Gains on divestments multiplied 6 times over to RM9.9b last year from RM1.4b in 2018
by ALIFAH ZAINUDDIN / pic by MUHD AMIN NAHARUL
KHAZANAH Nasional Bhd booked a record profit of RM7.36 billion for 2019 after it moved to slash spending and made big gains on divestments as the fund moved to trim its stakes in non-strategic assets.
Gains on divestments multiplied six times over to RM9.9 billion in 2019 from RM1.4 billion in 2018.
The sovereign wealth fund has disposed of at least seven overseas investments since May 2018 including its shareholding in IHH Healthcare Bhd and Chinese e-commerce giant Alibaba Group Holding Ltd worth RM2.2 billion, the Parliament was told in November last year.
Others included entire stake sales in BDO Unibank Inc worth RM1.56 billion, Farfetch.com Ltd (RM771 million), SEA Ltd (RM612 million), Infosys Ltd (RM201 million) and PT Charoen Pokphand Indonesia Tbk (RM196 million), as well as a partial stake sale in Titan Industries Ltd (RM89 million).
Khazanah MD Datuk Shahril Ridza Ridzuan (picture) said the sovereign wealth fund’s performance in 2019 was achieved against a backdrop of uncertainties in the global landscape, which saw a prolonged Brexit process and heightened tensions between the US and China.

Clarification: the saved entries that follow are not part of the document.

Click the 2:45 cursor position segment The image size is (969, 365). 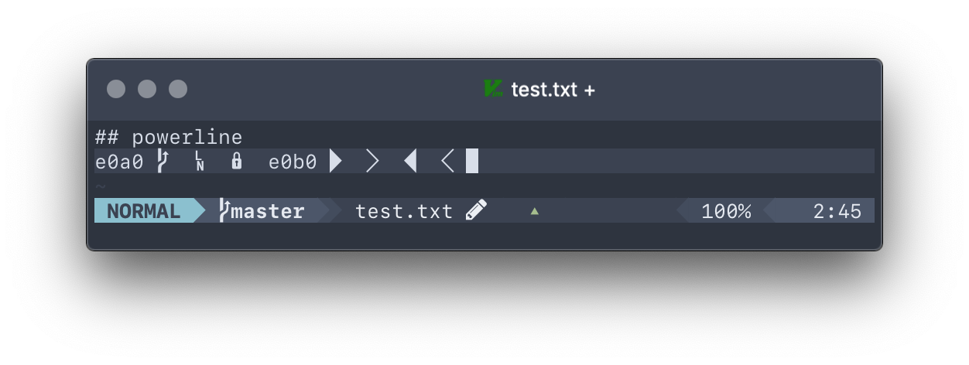click(x=837, y=211)
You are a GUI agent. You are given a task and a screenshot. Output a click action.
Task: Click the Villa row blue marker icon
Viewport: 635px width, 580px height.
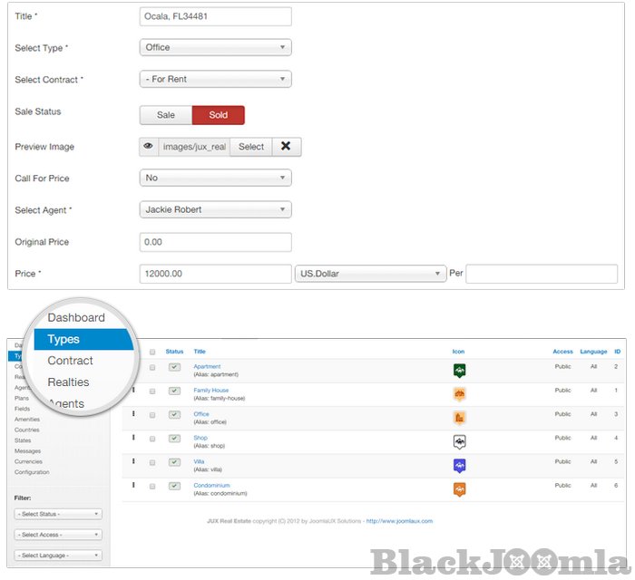(459, 465)
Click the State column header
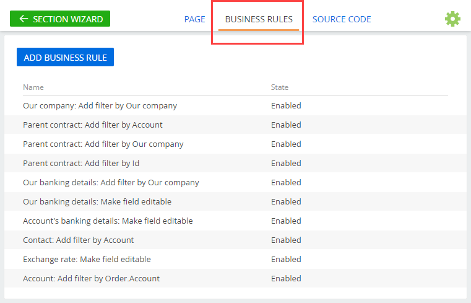 pos(280,87)
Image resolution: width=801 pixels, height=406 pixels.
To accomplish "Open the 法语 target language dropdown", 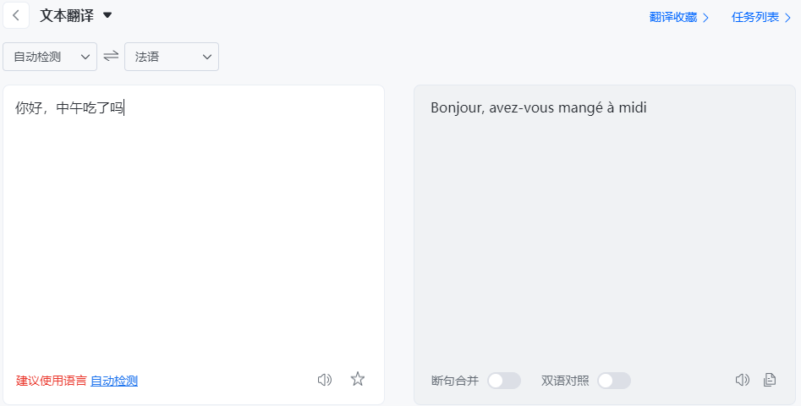I will click(x=172, y=57).
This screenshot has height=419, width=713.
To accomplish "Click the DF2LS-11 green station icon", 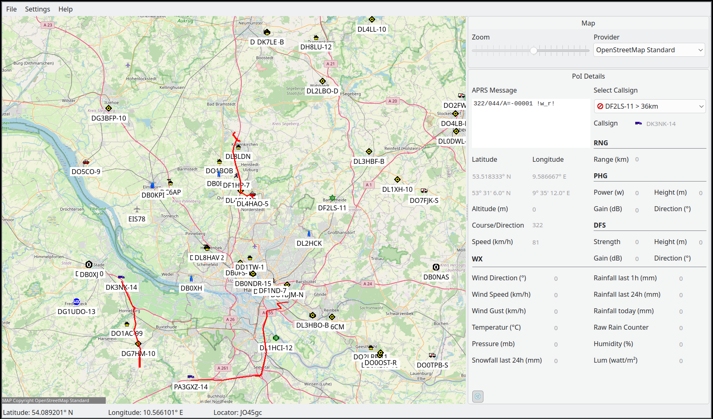I will pyautogui.click(x=332, y=198).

“This was made more challenging by the continued low returns environment and generally slower economic growth. Despite these challenges, we managed to achieve significant progress in delivering on our mandate to grow Malaysia’s long-term wealth,” he said in a statement yesterday.
The state-owned fund declared a dividend of RM1 billion for 2019.

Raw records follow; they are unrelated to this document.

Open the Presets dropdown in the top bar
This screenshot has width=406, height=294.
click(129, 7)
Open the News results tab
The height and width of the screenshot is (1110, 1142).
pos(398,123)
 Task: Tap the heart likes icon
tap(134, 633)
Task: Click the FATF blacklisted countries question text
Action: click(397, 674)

The year also saw Khazanah reduce its debt by 17% to RM45.8 billion as at Dec 31, 2019, from RM55.2 billion as at end-2018, while expenses were cut down by 28.2% to RM484 million from RM674 million in 2018.
Khazanah recently relocated its headquarters from Petronas Twin Towers to Mercu UEM in KL Sentral to minimise costs, with the move expected to shave operational costs by RM3 million annually. The fund owns the 29-floor Mercu UEM building via its wholly owned subsidiary UEM Group Bhd.
The move comes after Shahril confirmed reports the fund would close its 10-staff office at The Shard in London due to high costs. Rental rates at the city’s tallest skyscraper are as high as £90 (RM579) per sq ft per year, according to the Financial Times in August 2015.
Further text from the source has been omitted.